**Requirements:** Echo the entries from the line containing "Select model J-EVD2PRH" through the line containing "pyautogui.click(x=630, y=231)", both included, with each line repeated exactly as it appears.

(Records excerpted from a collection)
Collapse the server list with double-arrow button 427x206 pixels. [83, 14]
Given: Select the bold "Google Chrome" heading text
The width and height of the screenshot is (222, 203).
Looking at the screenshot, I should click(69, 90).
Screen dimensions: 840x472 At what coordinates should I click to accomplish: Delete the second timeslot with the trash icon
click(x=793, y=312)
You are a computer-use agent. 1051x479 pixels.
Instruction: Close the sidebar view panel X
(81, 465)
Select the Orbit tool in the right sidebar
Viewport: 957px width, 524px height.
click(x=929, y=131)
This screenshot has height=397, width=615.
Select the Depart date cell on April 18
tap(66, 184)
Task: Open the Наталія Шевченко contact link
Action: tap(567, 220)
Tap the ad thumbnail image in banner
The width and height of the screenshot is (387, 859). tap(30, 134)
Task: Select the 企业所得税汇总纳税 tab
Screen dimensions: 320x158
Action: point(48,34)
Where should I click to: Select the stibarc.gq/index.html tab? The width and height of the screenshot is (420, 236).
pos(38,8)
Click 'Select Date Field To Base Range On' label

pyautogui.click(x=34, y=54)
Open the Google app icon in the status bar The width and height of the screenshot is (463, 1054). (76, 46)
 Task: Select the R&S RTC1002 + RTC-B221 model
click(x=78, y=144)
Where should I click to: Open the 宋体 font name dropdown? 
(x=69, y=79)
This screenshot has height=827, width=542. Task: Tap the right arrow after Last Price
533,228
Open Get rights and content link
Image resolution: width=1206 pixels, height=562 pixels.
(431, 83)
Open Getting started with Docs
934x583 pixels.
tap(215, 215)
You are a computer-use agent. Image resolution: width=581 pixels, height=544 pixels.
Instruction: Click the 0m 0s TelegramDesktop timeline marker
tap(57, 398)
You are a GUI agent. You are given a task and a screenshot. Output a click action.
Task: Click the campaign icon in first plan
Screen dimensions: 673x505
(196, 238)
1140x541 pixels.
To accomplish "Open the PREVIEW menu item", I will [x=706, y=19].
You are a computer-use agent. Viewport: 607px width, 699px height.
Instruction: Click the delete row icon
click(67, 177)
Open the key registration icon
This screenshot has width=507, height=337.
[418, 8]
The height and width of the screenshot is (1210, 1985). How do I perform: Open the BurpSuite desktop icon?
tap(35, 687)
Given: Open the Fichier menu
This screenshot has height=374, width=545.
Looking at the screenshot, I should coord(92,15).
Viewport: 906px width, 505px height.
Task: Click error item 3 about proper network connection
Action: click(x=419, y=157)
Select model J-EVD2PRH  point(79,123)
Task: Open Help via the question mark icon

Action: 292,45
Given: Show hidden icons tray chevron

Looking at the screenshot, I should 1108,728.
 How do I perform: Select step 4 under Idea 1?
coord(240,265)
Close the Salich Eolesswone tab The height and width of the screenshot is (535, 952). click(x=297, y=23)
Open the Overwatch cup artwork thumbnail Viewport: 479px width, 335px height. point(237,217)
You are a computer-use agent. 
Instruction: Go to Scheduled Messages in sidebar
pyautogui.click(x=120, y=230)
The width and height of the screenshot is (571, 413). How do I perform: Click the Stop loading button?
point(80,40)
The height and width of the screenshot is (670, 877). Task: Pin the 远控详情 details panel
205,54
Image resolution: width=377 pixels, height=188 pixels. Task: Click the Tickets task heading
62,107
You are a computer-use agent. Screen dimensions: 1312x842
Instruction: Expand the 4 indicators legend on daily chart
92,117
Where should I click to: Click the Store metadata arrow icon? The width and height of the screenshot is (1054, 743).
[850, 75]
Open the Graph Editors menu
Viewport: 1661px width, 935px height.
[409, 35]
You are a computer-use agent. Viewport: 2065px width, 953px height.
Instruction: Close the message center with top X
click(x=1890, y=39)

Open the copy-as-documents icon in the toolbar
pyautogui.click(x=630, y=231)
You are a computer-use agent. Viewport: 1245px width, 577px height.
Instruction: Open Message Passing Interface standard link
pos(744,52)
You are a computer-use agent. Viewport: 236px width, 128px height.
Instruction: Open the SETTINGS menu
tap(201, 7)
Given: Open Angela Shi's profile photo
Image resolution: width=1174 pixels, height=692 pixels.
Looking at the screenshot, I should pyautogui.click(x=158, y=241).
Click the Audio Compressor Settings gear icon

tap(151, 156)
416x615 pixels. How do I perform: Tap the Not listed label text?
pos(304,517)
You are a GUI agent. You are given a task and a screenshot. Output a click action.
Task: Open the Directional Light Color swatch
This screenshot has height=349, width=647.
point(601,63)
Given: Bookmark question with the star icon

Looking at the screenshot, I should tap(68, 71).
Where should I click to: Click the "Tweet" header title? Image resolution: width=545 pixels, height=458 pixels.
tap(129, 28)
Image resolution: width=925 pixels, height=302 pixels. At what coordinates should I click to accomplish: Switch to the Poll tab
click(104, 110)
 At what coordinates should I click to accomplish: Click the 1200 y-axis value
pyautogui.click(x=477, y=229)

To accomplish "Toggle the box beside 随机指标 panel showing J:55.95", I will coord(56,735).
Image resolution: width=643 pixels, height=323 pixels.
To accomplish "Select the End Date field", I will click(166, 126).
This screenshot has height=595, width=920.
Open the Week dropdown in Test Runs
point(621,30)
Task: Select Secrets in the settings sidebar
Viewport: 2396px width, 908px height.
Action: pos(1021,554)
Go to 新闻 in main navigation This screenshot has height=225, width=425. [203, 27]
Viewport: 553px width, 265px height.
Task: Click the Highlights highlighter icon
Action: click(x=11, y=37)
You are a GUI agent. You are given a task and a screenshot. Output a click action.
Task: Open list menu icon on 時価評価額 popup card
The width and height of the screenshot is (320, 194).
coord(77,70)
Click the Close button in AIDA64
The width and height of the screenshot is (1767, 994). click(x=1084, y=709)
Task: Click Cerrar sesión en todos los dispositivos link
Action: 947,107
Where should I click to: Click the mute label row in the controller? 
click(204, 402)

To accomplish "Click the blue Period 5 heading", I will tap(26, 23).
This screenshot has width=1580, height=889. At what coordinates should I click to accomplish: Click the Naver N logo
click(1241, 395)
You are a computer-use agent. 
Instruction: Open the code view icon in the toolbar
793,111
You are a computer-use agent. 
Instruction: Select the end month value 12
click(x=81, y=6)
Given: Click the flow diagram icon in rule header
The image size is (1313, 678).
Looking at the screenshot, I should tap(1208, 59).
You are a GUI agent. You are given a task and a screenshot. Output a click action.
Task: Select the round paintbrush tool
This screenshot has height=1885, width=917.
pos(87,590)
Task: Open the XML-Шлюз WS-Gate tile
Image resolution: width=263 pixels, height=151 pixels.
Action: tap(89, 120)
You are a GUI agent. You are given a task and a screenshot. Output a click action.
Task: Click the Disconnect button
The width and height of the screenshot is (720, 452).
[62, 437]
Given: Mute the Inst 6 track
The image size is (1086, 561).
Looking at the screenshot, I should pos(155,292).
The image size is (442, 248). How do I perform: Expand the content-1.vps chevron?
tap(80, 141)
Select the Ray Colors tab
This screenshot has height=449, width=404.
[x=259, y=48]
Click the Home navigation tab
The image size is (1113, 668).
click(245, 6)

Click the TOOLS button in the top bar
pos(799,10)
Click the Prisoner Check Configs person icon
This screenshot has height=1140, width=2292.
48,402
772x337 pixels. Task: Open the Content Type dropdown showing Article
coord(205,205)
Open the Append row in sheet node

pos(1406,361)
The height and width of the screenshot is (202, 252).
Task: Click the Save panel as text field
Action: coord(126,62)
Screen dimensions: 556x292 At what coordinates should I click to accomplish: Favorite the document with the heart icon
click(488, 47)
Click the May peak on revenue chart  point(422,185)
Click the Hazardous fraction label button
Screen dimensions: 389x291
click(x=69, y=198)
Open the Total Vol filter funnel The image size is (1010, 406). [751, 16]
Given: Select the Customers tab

**Task solution:**
Select model J-EVD2PRH  point(79,123)
Task: Open Help via the question mark icon

Action: 292,45
Given: Show hidden icons tray chevron

Looking at the screenshot, I should 1108,728.
 How do I perform: Select step 4 under Idea 1?
coord(240,265)
Close the Salich Eolesswone tab The height and width of the screenshot is (535, 952). click(x=297, y=23)
Open the Overwatch cup artwork thumbnail Viewport: 479px width, 335px height. point(237,217)
You are a computer-use agent. 
Instruction: Go to Scheduled Messages in sidebar
pyautogui.click(x=120, y=230)
The width and height of the screenshot is (571, 413). How do I perform: Click the Stop loading button?
point(80,40)
The height and width of the screenshot is (670, 877). Task: Pin the 远控详情 details panel
205,54
Image resolution: width=377 pixels, height=188 pixels. Task: Click the Tickets task heading
62,107
You are a computer-use agent. Screen dimensions: 1312x842
Instruction: Expand the 4 indicators legend on daily chart
92,117
Where should I click to: Click the Store metadata arrow icon? The width and height of the screenshot is (1054, 743).
[850, 75]
Open the Graph Editors menu
Viewport: 1661px width, 935px height.
[409, 35]
You are a computer-use agent. Viewport: 2065px width, 953px height.
Instruction: Close the message center with top X
click(x=1890, y=39)

Open the copy-as-documents icon in the toolbar
pyautogui.click(x=630, y=231)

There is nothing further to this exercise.